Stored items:
------------------------------------
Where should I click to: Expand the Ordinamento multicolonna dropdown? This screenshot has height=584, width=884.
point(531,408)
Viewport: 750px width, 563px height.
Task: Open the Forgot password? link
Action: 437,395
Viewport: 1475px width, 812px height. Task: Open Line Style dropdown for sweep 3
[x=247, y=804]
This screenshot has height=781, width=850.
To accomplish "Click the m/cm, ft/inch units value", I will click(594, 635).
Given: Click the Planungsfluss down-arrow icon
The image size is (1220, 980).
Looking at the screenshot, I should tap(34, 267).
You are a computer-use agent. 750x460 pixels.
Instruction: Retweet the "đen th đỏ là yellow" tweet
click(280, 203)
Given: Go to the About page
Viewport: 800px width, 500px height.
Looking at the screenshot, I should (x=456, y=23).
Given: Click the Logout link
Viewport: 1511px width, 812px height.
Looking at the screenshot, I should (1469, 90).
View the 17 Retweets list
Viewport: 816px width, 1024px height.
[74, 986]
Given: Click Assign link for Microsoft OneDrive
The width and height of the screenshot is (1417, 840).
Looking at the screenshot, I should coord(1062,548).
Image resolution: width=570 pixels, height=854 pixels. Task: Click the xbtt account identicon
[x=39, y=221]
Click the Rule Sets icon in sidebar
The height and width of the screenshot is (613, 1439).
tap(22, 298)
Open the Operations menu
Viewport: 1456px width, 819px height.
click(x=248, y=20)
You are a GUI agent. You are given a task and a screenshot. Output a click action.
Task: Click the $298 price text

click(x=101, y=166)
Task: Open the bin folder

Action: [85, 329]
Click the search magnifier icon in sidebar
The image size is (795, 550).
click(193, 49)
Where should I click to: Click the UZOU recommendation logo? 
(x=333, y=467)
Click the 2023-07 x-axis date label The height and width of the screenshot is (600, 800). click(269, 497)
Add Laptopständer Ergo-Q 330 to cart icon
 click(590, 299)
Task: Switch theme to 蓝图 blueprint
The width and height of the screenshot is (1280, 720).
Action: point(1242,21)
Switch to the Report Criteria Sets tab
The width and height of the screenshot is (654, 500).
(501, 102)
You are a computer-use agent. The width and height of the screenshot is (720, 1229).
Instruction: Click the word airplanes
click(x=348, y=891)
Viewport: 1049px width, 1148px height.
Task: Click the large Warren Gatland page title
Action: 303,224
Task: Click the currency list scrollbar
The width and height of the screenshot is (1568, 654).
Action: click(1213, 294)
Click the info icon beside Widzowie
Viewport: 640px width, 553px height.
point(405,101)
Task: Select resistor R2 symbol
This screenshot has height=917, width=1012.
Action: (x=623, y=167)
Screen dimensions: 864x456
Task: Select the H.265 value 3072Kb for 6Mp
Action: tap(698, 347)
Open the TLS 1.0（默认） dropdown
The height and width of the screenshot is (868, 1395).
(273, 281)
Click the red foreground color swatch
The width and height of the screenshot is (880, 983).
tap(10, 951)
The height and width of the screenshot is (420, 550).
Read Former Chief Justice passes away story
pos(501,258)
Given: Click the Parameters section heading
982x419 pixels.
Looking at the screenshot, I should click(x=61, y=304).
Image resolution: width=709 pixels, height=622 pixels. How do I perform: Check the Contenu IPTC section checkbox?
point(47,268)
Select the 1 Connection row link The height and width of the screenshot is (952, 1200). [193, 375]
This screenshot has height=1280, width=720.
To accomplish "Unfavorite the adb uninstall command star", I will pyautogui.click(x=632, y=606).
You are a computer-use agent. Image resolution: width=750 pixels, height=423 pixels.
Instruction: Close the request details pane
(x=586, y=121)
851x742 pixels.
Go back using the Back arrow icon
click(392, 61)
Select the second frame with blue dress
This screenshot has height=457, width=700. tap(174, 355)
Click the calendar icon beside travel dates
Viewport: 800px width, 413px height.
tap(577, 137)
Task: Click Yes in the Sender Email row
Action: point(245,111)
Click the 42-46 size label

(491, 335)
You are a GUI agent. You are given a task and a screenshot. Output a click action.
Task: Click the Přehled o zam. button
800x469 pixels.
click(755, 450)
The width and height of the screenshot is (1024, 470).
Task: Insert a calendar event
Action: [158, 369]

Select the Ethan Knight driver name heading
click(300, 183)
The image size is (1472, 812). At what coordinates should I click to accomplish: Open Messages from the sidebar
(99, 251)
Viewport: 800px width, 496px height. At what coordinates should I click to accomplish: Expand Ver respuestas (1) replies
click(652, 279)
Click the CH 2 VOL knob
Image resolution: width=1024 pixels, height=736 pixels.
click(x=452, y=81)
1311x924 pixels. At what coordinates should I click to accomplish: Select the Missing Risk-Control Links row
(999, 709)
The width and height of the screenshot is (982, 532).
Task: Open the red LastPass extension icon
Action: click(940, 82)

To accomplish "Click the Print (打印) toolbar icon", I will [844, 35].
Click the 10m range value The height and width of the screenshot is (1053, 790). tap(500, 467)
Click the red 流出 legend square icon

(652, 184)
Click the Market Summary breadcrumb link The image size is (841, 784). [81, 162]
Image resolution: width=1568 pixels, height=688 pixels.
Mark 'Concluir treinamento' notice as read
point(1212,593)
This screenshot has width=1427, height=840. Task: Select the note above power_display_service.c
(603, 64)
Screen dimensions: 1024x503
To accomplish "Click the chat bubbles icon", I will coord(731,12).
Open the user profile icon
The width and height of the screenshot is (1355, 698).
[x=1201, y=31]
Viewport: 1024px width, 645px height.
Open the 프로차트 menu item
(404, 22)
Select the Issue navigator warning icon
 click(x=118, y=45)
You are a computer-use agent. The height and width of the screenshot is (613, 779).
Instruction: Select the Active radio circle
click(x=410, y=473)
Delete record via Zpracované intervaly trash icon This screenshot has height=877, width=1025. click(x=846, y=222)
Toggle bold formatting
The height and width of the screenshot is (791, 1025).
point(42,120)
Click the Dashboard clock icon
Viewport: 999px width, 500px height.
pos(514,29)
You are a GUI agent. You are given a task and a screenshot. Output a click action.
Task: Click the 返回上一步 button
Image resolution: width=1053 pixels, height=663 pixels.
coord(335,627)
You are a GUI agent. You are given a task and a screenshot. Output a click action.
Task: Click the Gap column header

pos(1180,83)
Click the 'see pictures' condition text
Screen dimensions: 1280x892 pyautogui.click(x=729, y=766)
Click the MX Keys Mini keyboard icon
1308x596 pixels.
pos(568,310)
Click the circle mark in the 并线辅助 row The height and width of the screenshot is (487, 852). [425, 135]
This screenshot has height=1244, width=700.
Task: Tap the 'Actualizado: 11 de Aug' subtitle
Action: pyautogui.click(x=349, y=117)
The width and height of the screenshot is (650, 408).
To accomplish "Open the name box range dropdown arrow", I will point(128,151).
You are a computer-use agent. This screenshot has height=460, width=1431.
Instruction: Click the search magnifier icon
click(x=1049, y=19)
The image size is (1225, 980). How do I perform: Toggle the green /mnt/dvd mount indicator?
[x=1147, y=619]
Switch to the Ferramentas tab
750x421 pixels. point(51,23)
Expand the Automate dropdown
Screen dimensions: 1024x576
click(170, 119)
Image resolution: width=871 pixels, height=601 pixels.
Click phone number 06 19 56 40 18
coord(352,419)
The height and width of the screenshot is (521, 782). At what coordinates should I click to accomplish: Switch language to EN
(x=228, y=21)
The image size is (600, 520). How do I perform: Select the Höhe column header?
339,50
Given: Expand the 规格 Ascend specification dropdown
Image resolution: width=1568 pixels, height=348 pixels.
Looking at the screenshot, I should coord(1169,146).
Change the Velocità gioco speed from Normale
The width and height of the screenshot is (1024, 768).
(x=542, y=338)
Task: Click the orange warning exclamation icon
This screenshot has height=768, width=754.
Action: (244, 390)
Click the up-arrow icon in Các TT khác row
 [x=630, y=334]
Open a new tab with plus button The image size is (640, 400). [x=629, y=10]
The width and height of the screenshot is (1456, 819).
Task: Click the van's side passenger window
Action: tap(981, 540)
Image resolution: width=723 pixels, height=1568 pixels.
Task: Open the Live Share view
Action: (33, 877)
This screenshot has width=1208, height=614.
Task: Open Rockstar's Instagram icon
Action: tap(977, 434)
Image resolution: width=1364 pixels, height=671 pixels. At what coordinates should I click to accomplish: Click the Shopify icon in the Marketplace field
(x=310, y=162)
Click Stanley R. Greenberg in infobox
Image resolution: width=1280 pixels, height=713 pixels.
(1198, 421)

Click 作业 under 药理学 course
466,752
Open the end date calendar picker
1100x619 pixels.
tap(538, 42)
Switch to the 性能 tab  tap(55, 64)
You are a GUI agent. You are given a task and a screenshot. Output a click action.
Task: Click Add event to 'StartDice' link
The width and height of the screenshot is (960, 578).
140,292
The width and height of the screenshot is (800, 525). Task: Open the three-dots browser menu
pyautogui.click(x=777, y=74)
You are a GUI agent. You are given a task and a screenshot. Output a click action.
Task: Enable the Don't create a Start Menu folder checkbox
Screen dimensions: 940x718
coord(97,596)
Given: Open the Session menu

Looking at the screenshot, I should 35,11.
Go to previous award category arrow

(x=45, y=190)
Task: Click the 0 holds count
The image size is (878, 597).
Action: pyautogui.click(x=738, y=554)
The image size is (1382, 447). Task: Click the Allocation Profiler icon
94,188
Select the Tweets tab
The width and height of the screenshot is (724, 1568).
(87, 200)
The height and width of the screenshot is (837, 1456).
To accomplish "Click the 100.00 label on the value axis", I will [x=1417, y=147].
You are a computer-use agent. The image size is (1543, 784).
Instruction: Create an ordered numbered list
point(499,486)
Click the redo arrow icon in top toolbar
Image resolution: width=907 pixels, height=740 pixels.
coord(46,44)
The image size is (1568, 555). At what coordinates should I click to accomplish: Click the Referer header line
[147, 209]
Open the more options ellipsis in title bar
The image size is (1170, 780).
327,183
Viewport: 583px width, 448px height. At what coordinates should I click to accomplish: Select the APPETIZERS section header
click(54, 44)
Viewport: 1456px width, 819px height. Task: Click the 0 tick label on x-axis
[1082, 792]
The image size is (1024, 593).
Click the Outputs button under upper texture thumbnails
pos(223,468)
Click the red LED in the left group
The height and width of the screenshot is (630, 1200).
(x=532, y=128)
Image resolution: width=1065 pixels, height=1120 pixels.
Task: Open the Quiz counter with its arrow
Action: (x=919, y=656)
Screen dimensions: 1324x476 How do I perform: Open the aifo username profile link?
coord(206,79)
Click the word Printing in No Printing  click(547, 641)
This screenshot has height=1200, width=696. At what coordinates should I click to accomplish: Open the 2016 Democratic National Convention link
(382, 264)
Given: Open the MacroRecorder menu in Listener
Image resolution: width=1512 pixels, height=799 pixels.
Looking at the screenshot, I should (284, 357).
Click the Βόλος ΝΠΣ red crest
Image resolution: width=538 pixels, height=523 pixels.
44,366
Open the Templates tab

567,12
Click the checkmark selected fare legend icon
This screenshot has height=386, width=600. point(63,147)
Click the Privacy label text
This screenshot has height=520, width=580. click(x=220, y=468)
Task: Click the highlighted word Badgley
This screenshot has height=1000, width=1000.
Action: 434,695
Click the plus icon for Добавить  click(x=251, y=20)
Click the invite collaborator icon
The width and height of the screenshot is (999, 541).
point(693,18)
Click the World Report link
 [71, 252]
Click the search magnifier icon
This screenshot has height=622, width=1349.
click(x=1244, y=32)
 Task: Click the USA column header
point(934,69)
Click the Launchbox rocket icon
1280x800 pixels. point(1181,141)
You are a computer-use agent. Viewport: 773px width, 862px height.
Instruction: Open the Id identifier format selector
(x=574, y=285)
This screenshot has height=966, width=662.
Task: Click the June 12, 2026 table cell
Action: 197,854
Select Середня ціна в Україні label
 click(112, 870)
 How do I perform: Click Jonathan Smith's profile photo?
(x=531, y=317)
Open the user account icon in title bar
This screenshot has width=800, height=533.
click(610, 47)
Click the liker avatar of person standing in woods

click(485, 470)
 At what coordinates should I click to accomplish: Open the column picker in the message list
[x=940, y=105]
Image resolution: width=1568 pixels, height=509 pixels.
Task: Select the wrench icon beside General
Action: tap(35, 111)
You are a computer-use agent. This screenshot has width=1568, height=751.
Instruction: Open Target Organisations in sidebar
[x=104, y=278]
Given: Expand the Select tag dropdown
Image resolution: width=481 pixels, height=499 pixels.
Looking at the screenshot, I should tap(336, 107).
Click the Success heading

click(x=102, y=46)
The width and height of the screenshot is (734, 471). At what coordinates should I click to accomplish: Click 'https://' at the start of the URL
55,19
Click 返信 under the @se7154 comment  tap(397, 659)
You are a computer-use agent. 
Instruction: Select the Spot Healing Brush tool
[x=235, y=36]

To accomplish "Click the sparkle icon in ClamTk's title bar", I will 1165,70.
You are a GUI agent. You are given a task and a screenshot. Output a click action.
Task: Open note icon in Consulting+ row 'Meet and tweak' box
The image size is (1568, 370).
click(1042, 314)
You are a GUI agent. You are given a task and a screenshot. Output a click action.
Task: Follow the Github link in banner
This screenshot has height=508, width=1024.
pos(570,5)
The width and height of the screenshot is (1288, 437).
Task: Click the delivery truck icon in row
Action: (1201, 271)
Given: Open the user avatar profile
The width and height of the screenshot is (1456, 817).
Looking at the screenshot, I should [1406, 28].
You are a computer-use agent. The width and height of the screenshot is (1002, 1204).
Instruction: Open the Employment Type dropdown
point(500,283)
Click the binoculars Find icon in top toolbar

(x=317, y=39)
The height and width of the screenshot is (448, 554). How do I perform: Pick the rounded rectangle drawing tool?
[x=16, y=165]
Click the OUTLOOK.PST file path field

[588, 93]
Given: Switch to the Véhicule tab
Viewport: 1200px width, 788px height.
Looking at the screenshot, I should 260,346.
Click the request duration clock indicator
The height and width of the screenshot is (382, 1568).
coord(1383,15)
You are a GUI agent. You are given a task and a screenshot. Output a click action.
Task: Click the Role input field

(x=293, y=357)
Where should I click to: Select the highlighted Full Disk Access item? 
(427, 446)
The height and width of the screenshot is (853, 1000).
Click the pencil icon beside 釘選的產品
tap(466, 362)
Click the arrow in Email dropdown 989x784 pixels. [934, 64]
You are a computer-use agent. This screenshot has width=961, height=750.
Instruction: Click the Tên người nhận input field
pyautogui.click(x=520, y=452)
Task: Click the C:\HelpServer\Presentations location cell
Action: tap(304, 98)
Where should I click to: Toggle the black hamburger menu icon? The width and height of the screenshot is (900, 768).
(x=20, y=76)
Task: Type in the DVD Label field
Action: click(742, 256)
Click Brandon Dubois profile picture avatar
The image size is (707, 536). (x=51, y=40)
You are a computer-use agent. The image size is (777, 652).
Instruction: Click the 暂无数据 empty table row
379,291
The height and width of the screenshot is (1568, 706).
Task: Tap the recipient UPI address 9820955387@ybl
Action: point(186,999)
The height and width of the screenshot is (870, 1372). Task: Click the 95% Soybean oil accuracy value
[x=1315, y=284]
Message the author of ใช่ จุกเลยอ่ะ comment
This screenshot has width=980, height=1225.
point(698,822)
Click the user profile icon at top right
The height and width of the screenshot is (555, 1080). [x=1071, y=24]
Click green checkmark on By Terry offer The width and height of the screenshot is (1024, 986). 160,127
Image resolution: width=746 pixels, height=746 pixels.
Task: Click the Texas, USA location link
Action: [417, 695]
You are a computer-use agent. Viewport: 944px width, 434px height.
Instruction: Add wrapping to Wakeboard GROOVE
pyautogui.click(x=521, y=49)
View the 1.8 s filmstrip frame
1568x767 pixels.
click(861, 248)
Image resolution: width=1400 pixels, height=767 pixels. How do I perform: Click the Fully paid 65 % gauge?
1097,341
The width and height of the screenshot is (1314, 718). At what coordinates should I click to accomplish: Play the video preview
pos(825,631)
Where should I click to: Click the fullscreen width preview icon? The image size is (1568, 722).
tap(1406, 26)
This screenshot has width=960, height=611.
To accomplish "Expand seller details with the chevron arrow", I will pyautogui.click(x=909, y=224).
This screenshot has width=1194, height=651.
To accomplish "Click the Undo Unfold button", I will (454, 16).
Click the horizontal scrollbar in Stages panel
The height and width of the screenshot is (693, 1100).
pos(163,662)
------------------------------------
**Exercise instructions**
Give the number of lines in the entries above that contain the word "will", with no accompanying text.

**The completed task**
9